__Work instruction__:
Print every one of the records verbatim, omitting nothing.

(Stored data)
.....
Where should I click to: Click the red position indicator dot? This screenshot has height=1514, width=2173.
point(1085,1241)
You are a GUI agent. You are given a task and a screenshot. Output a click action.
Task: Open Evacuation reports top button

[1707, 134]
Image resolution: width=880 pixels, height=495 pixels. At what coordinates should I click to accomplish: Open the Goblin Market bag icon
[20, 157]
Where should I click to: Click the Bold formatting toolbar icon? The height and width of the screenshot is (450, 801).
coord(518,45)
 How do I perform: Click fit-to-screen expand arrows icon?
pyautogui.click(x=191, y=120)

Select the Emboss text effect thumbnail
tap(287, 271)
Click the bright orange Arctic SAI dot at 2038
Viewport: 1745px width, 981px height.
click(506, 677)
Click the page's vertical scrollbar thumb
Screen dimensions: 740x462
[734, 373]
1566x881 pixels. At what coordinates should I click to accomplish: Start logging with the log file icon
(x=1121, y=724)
.....
__Reply__:
Where should I click to: Click the red position indicator dot? This screenshot has height=1514, width=2173.
point(1085,1241)
You are a GUI agent. You are given a task and a screenshot. Output a click action.
Task: Open Evacuation reports top button

[1707, 134]
Image resolution: width=880 pixels, height=495 pixels. At what coordinates should I click to accomplish: Open the Goblin Market bag icon
[20, 157]
Where should I click to: Click the Bold formatting toolbar icon? The height and width of the screenshot is (450, 801).
coord(518,45)
 How do I perform: Click fit-to-screen expand arrows icon?
pyautogui.click(x=191, y=120)

Select the Emboss text effect thumbnail
tap(287, 271)
Click the bright orange Arctic SAI dot at 2038
Viewport: 1745px width, 981px height.
click(506, 677)
Click the page's vertical scrollbar thumb
Screen dimensions: 740x462
[734, 373]
1566x881 pixels. At what coordinates should I click to accomplish: Start logging with the log file icon
(x=1121, y=724)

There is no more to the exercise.